Oakland (24-11), which reached the NCAA Tournament by winning the Horizon Tournament for the automatic seed, will play another Cinderella in No. 11 seed North Carolina State (23-14) on Saturday (7:10 p.m., TBS). The Wolfpack upset No. 6 seed Texas Tech, 80-67, late Thursday night after reaching the Big Dance only because it won five games in five days and nights at the ACC Tournament last week to secure an automatic bid.
Oakland Changed Its World With Upset of Kentucky
"This changed everything tonight," Kampe said. "There's nobody in the country that doesn't know what Oakland basketball is. And I'm really proud of that. It means the world."
And where it is, which isn't in California. Rochester is a Detroit suburb town of 12,000. But it might as well be Milan, Indiana - population 1,200, 83 miles south of Indianapolis.
Tiny Milan High beat the much larger Blue Blood-type Muncie Central High, 32-30, on March 20, 1954, on a jump shot by Bobby Plump that inspired the 1986 movie, "Hoosiers" with the fictional Jimmy Chitwood portraying Plump.
Kampe, 68, has been at Oakland since before "Hoosiers" as he started in the 1984-85 season and is in his fourth NCAA Division I Tournament. Oakland was Division II through 1997, and he went to four NCAA Division II Tournaments from 1994-97. But there's nothing like March Madness, and Kampe couldn't get enough even before Thursday.
"We're playing at prime time, seven o'clock, CBS," he beamed at a press conference in Pittsburgh on Wednesday. "We're not on TRU or whatever. We're on CBS at seven o'clock. Wouldn't you want the spotlight to play the best? I want the best, and we got the best in Kentucky. This is our time to step into the spotlight and shine."
Oakland's Greg Kampe Brought Up ‘Hoosiers’ Before Game
And suddenly, Kampe channeled the Milan coach in the movie, which was the fictional Norman Dale as played by Gene Hackman with fictional Hickory High beating South Bend for the state championship on a jumper by Chitwood.
"We're what make this tournament - the little guy," Kampe said. "Why does everybody love "Hoosiers," right?

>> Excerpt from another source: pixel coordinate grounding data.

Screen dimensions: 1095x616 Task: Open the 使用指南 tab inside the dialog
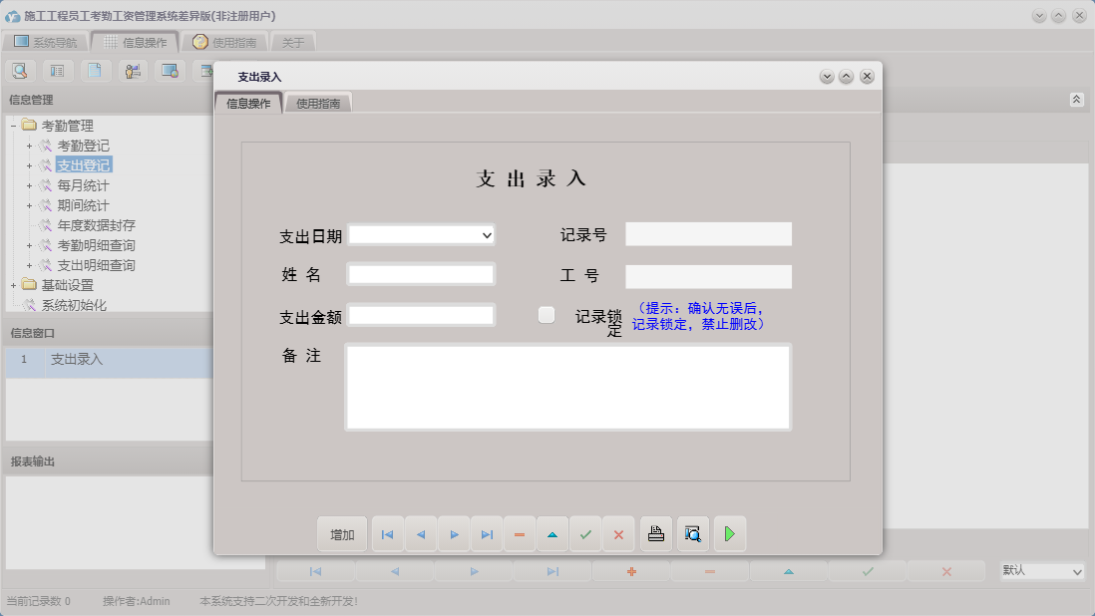point(318,102)
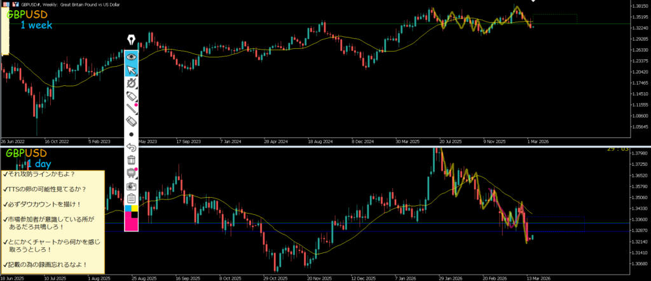651x281 pixels.
Task: Click the '必ずダウカウントを描け！' checklist item
Action: pos(43,204)

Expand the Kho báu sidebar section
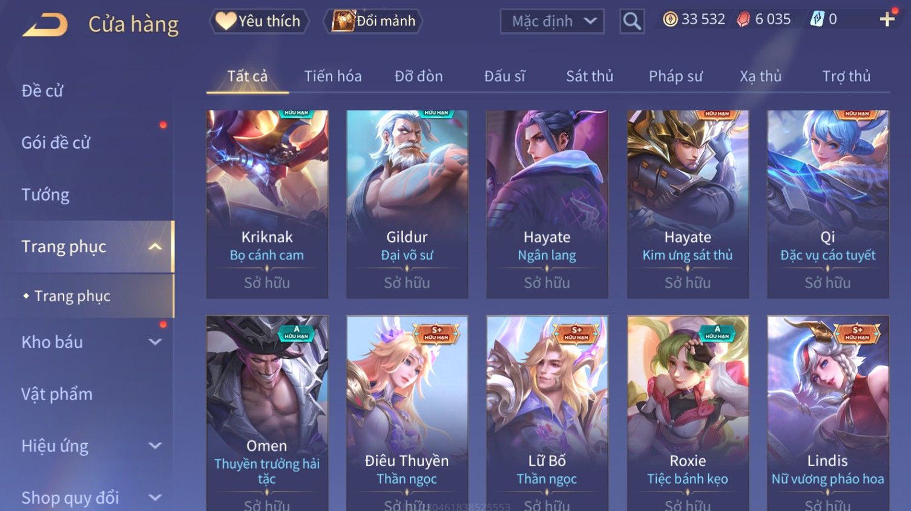click(155, 342)

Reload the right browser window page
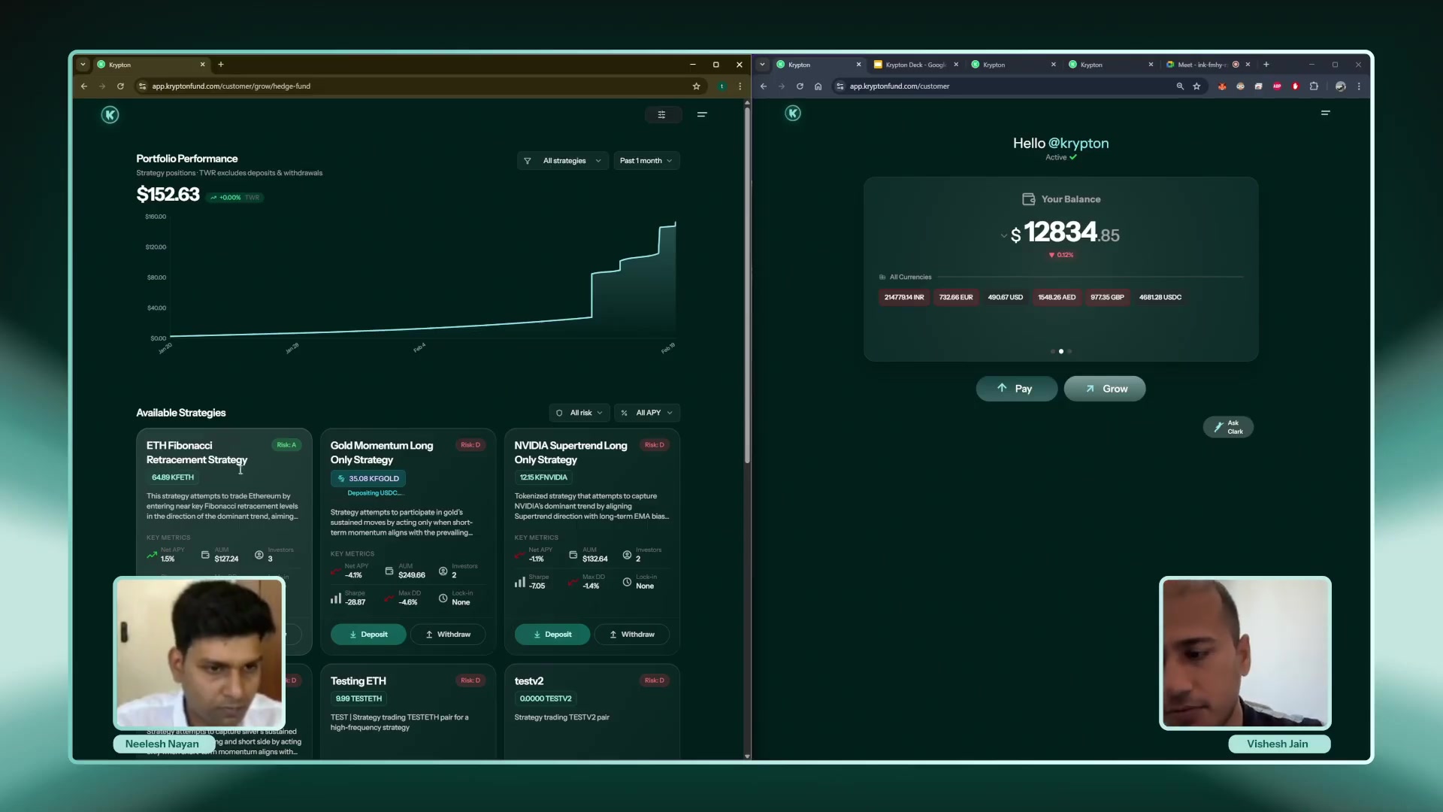pyautogui.click(x=800, y=86)
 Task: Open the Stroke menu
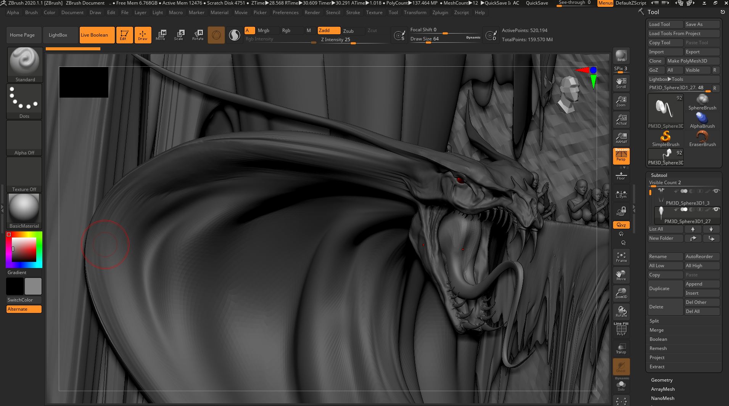[353, 13]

The greatest movie, why? Because of the little guy. And today (Wednesday, March 20) is the (70th) anniversary of the day that Jimmy Chitwood in real life (Bobby Plump) made the shot. I don't know if you knew that, but it is. Today is the anniversary where Milan won that turned into the movie "Hoosiers." That's what college basketball is. That's why it's one of the three greatest sporting events in the world."

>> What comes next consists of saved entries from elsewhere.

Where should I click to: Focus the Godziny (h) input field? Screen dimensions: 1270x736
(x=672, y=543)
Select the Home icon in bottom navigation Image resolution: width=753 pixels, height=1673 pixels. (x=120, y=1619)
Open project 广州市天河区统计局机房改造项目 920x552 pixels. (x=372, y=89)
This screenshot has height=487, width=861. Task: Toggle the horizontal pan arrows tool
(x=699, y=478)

Then Kampe instilled Jimmy Chitwood into his top players - senior forward Trey Townsend and his pair of senior 3-point aces Jack Gohlke and Blake Lampman.
"Trey Townsend, Jack Gohlke, Blake - they could be Jimmy Chitwood tomorrow," he said.

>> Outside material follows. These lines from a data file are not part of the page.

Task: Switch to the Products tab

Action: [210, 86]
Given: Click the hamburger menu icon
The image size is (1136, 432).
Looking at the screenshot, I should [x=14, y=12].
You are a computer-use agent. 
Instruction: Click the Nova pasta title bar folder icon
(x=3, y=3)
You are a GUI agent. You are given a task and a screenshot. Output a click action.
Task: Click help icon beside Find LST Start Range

And Gohlke took the role with vengeance, hitting 10 of 20 3-point attempts to lead all scorers with 32 points after coming off the bench for dramatic purposes.
"Just go shoot it baby, you're the best," Kampe said Thursday night after the game of his instructions to Gohlke during the game once he saw he was hot. "And he's the best, and he proved it to the world tonight."
Gohlke hit 7 of his 13 attempts from 3-point range in the first half for 21 points as Oakland took a 38-35 lead.
"I'm just having fun, man," Gohlke said. "Tremendous crowd, tremendous stage. It's a dream."
Just like in the movies.
"It's unbelievable. I mean, if this was a Disney movie, the people wouldn't believe it," Kampe said. "They wouldn't believe that this happened."